TASK TO COMPLETE: Please repeat the data exactly, leaving nothing out.

DATA:
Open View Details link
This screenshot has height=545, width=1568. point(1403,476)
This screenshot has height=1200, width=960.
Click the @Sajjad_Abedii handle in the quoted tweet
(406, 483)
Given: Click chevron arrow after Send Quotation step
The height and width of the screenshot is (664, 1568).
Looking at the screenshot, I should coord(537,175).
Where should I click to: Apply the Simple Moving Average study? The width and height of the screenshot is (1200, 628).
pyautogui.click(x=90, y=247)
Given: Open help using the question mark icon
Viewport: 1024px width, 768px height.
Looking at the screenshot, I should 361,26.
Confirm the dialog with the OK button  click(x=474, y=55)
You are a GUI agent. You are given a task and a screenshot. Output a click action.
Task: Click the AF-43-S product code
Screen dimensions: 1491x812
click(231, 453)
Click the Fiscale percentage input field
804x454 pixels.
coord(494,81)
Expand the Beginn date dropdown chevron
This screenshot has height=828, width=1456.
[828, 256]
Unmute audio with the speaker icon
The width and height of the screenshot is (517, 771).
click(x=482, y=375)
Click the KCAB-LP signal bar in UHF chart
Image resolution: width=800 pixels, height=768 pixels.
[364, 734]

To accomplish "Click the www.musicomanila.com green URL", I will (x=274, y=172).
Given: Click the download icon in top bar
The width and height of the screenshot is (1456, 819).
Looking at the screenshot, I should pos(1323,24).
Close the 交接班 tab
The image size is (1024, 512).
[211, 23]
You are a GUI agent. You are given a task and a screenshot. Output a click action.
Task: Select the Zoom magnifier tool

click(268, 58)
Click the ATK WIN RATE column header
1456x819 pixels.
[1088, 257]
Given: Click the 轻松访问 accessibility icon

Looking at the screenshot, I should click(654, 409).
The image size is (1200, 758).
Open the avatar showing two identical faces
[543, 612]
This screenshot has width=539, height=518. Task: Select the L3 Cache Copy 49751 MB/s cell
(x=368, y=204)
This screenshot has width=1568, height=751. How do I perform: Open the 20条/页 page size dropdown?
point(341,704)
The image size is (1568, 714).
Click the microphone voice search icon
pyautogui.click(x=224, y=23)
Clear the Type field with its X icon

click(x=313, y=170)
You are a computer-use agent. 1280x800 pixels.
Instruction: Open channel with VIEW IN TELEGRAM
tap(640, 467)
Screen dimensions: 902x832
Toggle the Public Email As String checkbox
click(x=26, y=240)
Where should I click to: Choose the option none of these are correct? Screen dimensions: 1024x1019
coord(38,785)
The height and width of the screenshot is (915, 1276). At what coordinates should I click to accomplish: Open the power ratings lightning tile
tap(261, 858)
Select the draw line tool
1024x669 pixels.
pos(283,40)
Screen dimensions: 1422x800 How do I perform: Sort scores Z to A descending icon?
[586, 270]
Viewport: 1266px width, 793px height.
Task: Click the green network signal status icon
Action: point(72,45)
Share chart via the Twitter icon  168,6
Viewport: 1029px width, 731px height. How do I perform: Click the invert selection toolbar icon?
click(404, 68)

YOUR RESPONSE:
Open View Details link
This screenshot has height=545, width=1568. point(1403,476)
This screenshot has height=1200, width=960.
Click the @Sajjad_Abedii handle in the quoted tweet
(406, 483)
Given: Click chevron arrow after Send Quotation step
The height and width of the screenshot is (664, 1568).
Looking at the screenshot, I should coord(537,175).
Where should I click to: Apply the Simple Moving Average study? The width and height of the screenshot is (1200, 628).
pyautogui.click(x=90, y=247)
Given: Open help using the question mark icon
Viewport: 1024px width, 768px height.
Looking at the screenshot, I should 361,26.
Confirm the dialog with the OK button  click(x=474, y=55)
You are a GUI agent. You are given a task and a screenshot. Output a click action.
Task: Click the AF-43-S product code
Screen dimensions: 1491x812
click(231, 453)
Click the Fiscale percentage input field
804x454 pixels.
coord(494,81)
Expand the Beginn date dropdown chevron
This screenshot has height=828, width=1456.
[828, 256]
Unmute audio with the speaker icon
The width and height of the screenshot is (517, 771).
click(x=482, y=375)
Click the KCAB-LP signal bar in UHF chart
Image resolution: width=800 pixels, height=768 pixels.
[364, 734]

To accomplish "Click the www.musicomanila.com green URL", I will (x=274, y=172).
Given: Click the download icon in top bar
The width and height of the screenshot is (1456, 819).
Looking at the screenshot, I should pos(1323,24).
Close the 交接班 tab
The image size is (1024, 512).
[211, 23]
You are a GUI agent. You are given a task and a screenshot. Output a click action.
Task: Select the Zoom magnifier tool

click(268, 58)
Click the ATK WIN RATE column header
1456x819 pixels.
[1088, 257]
Given: Click the 轻松访问 accessibility icon

Looking at the screenshot, I should click(654, 409).
The image size is (1200, 758).
Open the avatar showing two identical faces
[543, 612]
This screenshot has width=539, height=518. Task: Select the L3 Cache Copy 49751 MB/s cell
(x=368, y=204)
This screenshot has width=1568, height=751. How do I perform: Open the 20条/页 page size dropdown?
point(341,704)
The image size is (1568, 714).
Click the microphone voice search icon
pyautogui.click(x=224, y=23)
Clear the Type field with its X icon

click(x=313, y=170)
You are a computer-use agent. 1280x800 pixels.
Instruction: Open channel with VIEW IN TELEGRAM
tap(640, 467)
Screen dimensions: 902x832
Toggle the Public Email As String checkbox
click(x=26, y=240)
Where should I click to: Choose the option none of these are correct? Screen dimensions: 1024x1019
coord(38,785)
The height and width of the screenshot is (915, 1276). At what coordinates should I click to accomplish: Open the power ratings lightning tile
tap(261, 858)
Select the draw line tool
1024x669 pixels.
pos(283,40)
Screen dimensions: 1422x800 How do I perform: Sort scores Z to A descending icon?
[586, 270]
Viewport: 1266px width, 793px height.
Task: Click the green network signal status icon
Action: point(72,45)
Share chart via the Twitter icon  168,6
Viewport: 1029px width, 731px height. How do I perform: Click the invert selection toolbar icon?
click(404, 68)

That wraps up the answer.